Exercise goal ::
Copy out the following data line for line, changing nothing.

==== Data provided ====

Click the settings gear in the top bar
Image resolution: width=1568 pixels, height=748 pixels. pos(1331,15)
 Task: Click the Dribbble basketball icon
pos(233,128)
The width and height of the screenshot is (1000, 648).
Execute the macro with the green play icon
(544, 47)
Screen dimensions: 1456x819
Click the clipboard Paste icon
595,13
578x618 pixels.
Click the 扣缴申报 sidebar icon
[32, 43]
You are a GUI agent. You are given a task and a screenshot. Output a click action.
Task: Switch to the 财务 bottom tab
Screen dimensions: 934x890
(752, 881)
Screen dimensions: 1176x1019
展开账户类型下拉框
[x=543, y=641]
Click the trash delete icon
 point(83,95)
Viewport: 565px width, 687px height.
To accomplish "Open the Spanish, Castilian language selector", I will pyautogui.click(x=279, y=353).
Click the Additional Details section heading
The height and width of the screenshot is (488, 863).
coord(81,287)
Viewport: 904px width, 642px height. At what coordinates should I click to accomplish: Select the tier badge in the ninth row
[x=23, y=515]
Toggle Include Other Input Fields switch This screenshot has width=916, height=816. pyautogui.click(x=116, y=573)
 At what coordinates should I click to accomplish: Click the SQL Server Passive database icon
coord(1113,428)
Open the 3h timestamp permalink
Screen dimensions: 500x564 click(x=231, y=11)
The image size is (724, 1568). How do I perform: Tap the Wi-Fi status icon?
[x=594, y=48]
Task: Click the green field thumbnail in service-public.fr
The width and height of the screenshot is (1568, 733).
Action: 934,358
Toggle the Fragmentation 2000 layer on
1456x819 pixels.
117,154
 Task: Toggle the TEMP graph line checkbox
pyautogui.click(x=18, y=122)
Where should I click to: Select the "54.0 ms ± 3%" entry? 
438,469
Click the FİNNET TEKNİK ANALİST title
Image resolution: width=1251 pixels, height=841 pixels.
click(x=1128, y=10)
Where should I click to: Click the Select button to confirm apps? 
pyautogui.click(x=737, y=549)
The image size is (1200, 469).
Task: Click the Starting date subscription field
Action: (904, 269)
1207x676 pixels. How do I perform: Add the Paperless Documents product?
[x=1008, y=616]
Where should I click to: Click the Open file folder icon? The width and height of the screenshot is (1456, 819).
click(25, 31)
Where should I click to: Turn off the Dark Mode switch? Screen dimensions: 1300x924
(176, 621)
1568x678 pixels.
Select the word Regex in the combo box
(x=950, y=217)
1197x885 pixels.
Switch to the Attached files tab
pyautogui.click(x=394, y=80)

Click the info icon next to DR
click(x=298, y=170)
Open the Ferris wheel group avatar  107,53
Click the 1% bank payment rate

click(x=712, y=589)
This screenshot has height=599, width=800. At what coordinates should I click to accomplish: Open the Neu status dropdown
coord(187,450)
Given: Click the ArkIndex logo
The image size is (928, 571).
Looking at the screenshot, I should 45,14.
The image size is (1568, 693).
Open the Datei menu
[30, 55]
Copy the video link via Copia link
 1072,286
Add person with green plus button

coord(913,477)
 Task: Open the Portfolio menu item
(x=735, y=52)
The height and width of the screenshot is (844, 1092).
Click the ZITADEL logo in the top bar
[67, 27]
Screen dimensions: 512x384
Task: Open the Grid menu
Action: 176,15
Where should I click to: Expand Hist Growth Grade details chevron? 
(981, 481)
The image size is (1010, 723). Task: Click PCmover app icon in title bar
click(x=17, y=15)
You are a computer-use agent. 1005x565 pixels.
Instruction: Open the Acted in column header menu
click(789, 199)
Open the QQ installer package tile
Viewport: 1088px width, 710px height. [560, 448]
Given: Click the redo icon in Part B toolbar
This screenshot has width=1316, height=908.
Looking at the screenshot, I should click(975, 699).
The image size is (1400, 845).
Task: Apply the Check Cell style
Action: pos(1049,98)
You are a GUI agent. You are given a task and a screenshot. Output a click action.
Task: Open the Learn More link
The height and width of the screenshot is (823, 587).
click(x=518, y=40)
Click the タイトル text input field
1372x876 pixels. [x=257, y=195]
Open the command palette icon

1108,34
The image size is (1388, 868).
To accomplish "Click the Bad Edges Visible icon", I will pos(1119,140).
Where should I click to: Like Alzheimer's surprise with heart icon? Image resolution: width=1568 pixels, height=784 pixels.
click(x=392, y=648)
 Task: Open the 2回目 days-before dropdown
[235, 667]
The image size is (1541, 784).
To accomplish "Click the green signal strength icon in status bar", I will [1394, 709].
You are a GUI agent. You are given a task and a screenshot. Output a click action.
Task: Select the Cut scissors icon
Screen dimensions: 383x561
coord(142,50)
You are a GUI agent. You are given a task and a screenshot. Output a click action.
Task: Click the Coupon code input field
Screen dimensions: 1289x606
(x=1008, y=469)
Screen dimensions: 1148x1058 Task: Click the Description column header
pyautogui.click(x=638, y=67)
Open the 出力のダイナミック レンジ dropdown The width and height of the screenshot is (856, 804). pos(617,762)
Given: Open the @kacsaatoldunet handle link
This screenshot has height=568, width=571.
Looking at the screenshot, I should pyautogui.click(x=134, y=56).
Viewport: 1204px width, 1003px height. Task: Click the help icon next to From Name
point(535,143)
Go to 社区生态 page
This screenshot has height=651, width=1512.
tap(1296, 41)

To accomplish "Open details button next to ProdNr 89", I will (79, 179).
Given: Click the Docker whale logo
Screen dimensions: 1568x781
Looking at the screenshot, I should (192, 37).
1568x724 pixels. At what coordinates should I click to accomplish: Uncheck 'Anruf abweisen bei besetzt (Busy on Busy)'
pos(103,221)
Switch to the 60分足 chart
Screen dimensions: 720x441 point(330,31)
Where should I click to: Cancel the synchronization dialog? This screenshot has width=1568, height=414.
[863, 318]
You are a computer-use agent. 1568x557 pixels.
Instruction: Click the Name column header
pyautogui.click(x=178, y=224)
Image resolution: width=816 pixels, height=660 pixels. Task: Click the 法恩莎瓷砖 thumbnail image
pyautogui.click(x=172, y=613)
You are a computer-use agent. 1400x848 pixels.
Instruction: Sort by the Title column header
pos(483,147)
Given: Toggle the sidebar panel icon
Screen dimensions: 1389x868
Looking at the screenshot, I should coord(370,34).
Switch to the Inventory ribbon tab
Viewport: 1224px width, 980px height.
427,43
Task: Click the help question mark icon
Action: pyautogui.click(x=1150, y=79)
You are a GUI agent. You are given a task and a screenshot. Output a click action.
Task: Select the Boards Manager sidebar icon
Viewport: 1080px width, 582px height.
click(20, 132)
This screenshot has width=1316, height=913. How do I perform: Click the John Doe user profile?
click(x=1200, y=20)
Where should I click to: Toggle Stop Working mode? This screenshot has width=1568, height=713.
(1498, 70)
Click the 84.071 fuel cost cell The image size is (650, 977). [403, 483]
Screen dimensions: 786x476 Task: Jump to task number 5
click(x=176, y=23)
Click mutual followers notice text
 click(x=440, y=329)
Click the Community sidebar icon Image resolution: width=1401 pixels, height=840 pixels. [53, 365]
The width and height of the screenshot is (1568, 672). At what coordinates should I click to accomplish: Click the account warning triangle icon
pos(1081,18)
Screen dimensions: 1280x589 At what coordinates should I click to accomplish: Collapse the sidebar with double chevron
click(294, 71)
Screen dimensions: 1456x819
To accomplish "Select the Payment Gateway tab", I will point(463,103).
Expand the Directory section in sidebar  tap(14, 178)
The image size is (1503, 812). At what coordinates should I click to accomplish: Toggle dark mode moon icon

====

Solution ::
Click the settings gear in the top bar
Image resolution: width=1568 pixels, height=748 pixels. pos(1331,15)
 Task: Click the Dribbble basketball icon
pos(233,128)
The width and height of the screenshot is (1000, 648).
Execute the macro with the green play icon
(544, 47)
Screen dimensions: 1456x819
Click the clipboard Paste icon
595,13
578x618 pixels.
Click the 扣缴申报 sidebar icon
[32, 43]
You are a GUI agent. You are given a task and a screenshot. Output a click action.
Task: Switch to the 财务 bottom tab
Screen dimensions: 934x890
(752, 881)
Screen dimensions: 1176x1019
展开账户类型下拉框
[x=543, y=641]
Click the trash delete icon
 point(83,95)
Viewport: 565px width, 687px height.
To accomplish "Open the Spanish, Castilian language selector", I will pyautogui.click(x=279, y=353).
Click the Additional Details section heading
The height and width of the screenshot is (488, 863).
coord(81,287)
Viewport: 904px width, 642px height. At what coordinates should I click to accomplish: Select the tier badge in the ninth row
[x=23, y=515]
Toggle Include Other Input Fields switch This screenshot has width=916, height=816. pyautogui.click(x=116, y=573)
 At what coordinates should I click to accomplish: Click the SQL Server Passive database icon
coord(1113,428)
Open the 3h timestamp permalink
Screen dimensions: 500x564 click(x=231, y=11)
The image size is (724, 1568). How do I perform: Tap the Wi-Fi status icon?
[x=594, y=48]
Task: Click the green field thumbnail in service-public.fr
The width and height of the screenshot is (1568, 733).
Action: 934,358
Toggle the Fragmentation 2000 layer on
1456x819 pixels.
117,154
 Task: Toggle the TEMP graph line checkbox
pyautogui.click(x=18, y=122)
Where should I click to: Select the "54.0 ms ± 3%" entry? 
438,469
Click the FİNNET TEKNİK ANALİST title
Image resolution: width=1251 pixels, height=841 pixels.
click(x=1128, y=10)
Where should I click to: Click the Select button to confirm apps? 
pyautogui.click(x=737, y=549)
The image size is (1200, 469).
Task: Click the Starting date subscription field
Action: (904, 269)
1207x676 pixels. How do I perform: Add the Paperless Documents product?
[x=1008, y=616]
Where should I click to: Click the Open file folder icon? The width and height of the screenshot is (1456, 819).
click(25, 31)
Where should I click to: Turn off the Dark Mode switch? Screen dimensions: 1300x924
(176, 621)
1568x678 pixels.
Select the word Regex in the combo box
(x=950, y=217)
1197x885 pixels.
Switch to the Attached files tab
pyautogui.click(x=394, y=80)

Click the info icon next to DR
click(x=298, y=170)
Open the Ferris wheel group avatar  107,53
Click the 1% bank payment rate

click(x=712, y=589)
This screenshot has height=599, width=800. At what coordinates should I click to accomplish: Open the Neu status dropdown
coord(187,450)
Given: Click the ArkIndex logo
The image size is (928, 571).
Looking at the screenshot, I should 45,14.
The image size is (1568, 693).
Open the Datei menu
[30, 55]
Copy the video link via Copia link
 1072,286
Add person with green plus button

coord(913,477)
 Task: Open the Portfolio menu item
(x=735, y=52)
The height and width of the screenshot is (844, 1092).
Click the ZITADEL logo in the top bar
[67, 27]
Screen dimensions: 512x384
Task: Open the Grid menu
Action: 176,15
Where should I click to: Expand Hist Growth Grade details chevron? 
(981, 481)
The image size is (1010, 723). Task: Click PCmover app icon in title bar
click(x=17, y=15)
You are a computer-use agent. 1005x565 pixels.
Instruction: Open the Acted in column header menu
click(789, 199)
Open the QQ installer package tile
Viewport: 1088px width, 710px height. [560, 448]
Given: Click the redo icon in Part B toolbar
This screenshot has width=1316, height=908.
Looking at the screenshot, I should click(975, 699).
The image size is (1400, 845).
Task: Apply the Check Cell style
Action: pos(1049,98)
You are a GUI agent. You are given a task and a screenshot. Output a click action.
Task: Open the Learn More link
The height and width of the screenshot is (823, 587).
click(x=518, y=40)
Click the タイトル text input field
1372x876 pixels. [x=257, y=195]
Open the command palette icon

1108,34
The image size is (1388, 868).
To accomplish "Click the Bad Edges Visible icon", I will pos(1119,140).
Where should I click to: Like Alzheimer's surprise with heart icon? Image resolution: width=1568 pixels, height=784 pixels.
click(x=392, y=648)
 Task: Open the 2回目 days-before dropdown
[235, 667]
The image size is (1541, 784).
To accomplish "Click the green signal strength icon in status bar", I will [1394, 709].
You are a GUI agent. You are given a task and a screenshot. Output a click action.
Task: Select the Cut scissors icon
Screen dimensions: 383x561
coord(142,50)
You are a GUI agent. You are given a task and a screenshot. Output a click action.
Task: Click the Coupon code input field
Screen dimensions: 1289x606
(x=1008, y=469)
Screen dimensions: 1148x1058 Task: Click the Description column header
pyautogui.click(x=638, y=67)
Open the 出力のダイナミック レンジ dropdown The width and height of the screenshot is (856, 804). pos(617,762)
Given: Open the @kacsaatoldunet handle link
This screenshot has height=568, width=571.
Looking at the screenshot, I should pyautogui.click(x=134, y=56).
Viewport: 1204px width, 1003px height. Task: Click the help icon next to From Name
point(535,143)
Go to 社区生态 page
This screenshot has height=651, width=1512.
tap(1296, 41)

To accomplish "Open details button next to ProdNr 89", I will (79, 179).
Given: Click the Docker whale logo
Screen dimensions: 1568x781
Looking at the screenshot, I should (192, 37).
1568x724 pixels. At what coordinates should I click to accomplish: Uncheck 'Anruf abweisen bei besetzt (Busy on Busy)'
pos(103,221)
Switch to the 60分足 chart
Screen dimensions: 720x441 point(330,31)
Where should I click to: Cancel the synchronization dialog? This screenshot has width=1568, height=414.
[863, 318]
You are a computer-use agent. 1568x557 pixels.
Instruction: Click the Name column header
pyautogui.click(x=178, y=224)
Image resolution: width=816 pixels, height=660 pixels. Task: Click the 法恩莎瓷砖 thumbnail image
pyautogui.click(x=172, y=613)
You are a computer-use agent. 1400x848 pixels.
Instruction: Sort by the Title column header
pos(483,147)
Given: Toggle the sidebar panel icon
Screen dimensions: 1389x868
Looking at the screenshot, I should coord(370,34).
Switch to the Inventory ribbon tab
Viewport: 1224px width, 980px height.
427,43
Task: Click the help question mark icon
Action: pyautogui.click(x=1150, y=79)
You are a GUI agent. You are given a task and a screenshot. Output a click action.
Task: Select the Boards Manager sidebar icon
Viewport: 1080px width, 582px height.
click(20, 132)
This screenshot has width=1316, height=913. How do I perform: Click the John Doe user profile?
click(x=1200, y=20)
Where should I click to: Toggle Stop Working mode? This screenshot has width=1568, height=713.
(1498, 70)
Click the 84.071 fuel cost cell The image size is (650, 977). [403, 483]
Screen dimensions: 786x476 Task: Jump to task number 5
click(x=176, y=23)
Click mutual followers notice text
 click(x=440, y=329)
Click the Community sidebar icon Image resolution: width=1401 pixels, height=840 pixels. [53, 365]
The width and height of the screenshot is (1568, 672). At what coordinates should I click to accomplish: Click the account warning triangle icon
pos(1081,18)
Screen dimensions: 1280x589 At what coordinates should I click to accomplish: Collapse the sidebar with double chevron
click(294, 71)
Screen dimensions: 1456x819
To accomplish "Select the Payment Gateway tab", I will point(463,103).
Expand the Directory section in sidebar  tap(14, 178)
The image size is (1503, 812). At what coordinates should I click to accomplish: Toggle dark mode moon icon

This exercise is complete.